Weezerchic78 Posted August 14, 2018 Posted August 14, 2018 (edited) So I’m not sure if the no contact thing will even work with this guy. Here’s the deal He lives an hour away in the French quarter. I started talking to him on okc last year. I finally drove over to meet him since he lives in the quarter and doesn’t have a car. Everyone over there rides a bike or a lot of people anyways. We had been talking like 2 months before i finally met him. We hit it off immediately over the past 8 months i saw him monthly and a couple of Times a little closer together. Although we casually discussed we would let each other know if we were to meet anyone, he was not on okc for over month at a time sometimes. Well I was running out of PTO(paid time off) so i had to wait 6 weeks to see him for last time. So he started very actively getting back on oKC. Well obviously i was pretty upset. He said a month was long enough but waiting 6 weeks feels like jail. I was trying to be friendly. But i canceled my last day i had pto for to go see him.
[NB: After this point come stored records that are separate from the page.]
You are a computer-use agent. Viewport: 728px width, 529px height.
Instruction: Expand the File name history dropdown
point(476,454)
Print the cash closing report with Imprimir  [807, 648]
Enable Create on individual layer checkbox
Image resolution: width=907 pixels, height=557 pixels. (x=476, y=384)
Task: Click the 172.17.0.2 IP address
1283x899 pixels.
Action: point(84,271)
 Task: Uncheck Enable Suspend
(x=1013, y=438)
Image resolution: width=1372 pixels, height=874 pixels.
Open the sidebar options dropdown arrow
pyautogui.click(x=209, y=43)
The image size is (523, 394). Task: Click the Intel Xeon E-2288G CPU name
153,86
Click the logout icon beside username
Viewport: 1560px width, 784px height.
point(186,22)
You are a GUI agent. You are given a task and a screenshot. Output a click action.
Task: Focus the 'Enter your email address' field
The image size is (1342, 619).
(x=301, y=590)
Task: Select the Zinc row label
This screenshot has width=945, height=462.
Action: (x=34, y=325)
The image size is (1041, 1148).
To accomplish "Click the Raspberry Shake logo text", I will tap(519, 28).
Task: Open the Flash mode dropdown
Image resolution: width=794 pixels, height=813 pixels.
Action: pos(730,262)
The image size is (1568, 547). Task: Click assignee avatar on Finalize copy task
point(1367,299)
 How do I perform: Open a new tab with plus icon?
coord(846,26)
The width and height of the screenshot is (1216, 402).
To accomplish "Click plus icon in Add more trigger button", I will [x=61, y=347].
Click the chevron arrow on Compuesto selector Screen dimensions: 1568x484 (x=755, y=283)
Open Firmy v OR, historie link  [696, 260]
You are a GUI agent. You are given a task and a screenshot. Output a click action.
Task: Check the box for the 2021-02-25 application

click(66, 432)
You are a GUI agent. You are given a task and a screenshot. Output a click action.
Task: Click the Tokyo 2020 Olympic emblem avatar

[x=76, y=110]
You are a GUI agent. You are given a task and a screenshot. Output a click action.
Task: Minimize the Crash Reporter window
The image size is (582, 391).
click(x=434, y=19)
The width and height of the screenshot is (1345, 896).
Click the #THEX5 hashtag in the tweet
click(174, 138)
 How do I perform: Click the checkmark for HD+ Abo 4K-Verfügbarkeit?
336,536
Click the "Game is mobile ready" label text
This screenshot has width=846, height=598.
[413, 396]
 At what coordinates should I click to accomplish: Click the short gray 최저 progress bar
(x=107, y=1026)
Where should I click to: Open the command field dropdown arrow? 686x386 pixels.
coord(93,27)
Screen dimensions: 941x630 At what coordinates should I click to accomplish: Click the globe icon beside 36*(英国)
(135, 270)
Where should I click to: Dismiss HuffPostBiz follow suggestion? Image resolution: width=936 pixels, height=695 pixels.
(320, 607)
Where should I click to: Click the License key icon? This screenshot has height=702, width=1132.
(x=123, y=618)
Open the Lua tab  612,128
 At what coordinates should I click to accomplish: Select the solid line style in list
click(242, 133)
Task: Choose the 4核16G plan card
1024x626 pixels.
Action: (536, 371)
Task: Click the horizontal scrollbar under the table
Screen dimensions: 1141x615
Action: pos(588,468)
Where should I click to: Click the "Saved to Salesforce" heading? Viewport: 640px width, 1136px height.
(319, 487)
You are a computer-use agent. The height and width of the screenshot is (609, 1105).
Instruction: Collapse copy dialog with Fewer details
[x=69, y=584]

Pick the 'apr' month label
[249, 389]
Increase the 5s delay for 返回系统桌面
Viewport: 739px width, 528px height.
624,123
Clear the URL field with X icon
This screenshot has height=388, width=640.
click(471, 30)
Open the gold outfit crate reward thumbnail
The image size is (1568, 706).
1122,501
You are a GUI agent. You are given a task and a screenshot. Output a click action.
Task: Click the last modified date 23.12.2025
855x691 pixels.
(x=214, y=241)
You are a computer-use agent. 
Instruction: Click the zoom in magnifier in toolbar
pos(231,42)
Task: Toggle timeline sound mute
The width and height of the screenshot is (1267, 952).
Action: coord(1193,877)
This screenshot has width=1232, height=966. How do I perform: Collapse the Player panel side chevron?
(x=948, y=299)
Over time he even got better texting me almost every day. We had gotten to know each other a lot. I was obviously crazy about him and he said he would miss me if we were to ever split. But yeah he didn’t hasn’t much at all to say when sent him some song lyrics to best express my feelings. His response was sorry, it was a pleasure knowing you. I told him sorry i just can’t just be his friend so technically i cut him off Basically he acts like he never wants a serious relationship bc he’s had his heart broken to many times blah blah blah. He says he’s a late bloomer and he wants to have more experiences. This guy is probably one of the most antisocial people I’ve ever met. Anyways I’m trying the no contact thing but idk should i even try to wait a month and contact him and ask him how he’s doing or should i bother. Do you think i meant anything to this a**hole? I treated him like a king. He put in no effort really. Idk why i even like him so much. My bff thinks I like the chase. Do you think he’ll ever miss me? or is he just a selfish jerk? Idk if this makes a difference but he usually gets drunk and sleeps all his weekends away. I think he’s depressed , and he’s an alcoholic. Edited August 14, 2018 by Weezerchic78 Forgot something
Zahara Posted August 14, 2018 Posted August 14, 2018 Yes, you should go no contact. Seems like you did all the work in terms of seeing him. In addition to his lack of interest and the fact that he’s a drunk and isn’t very motivated, it would best for you to set some standards and aim higher. Don’t treat men like kings when they’re giving you nothing in return or putting in any effort. We usually do that because we’re hoping for validation/approval. We’re hoping they’ll like/love us because we’re so giving and generous. Balance is key. His interest is lackluster. Time to move on. Stop chasing men that don’t see your value.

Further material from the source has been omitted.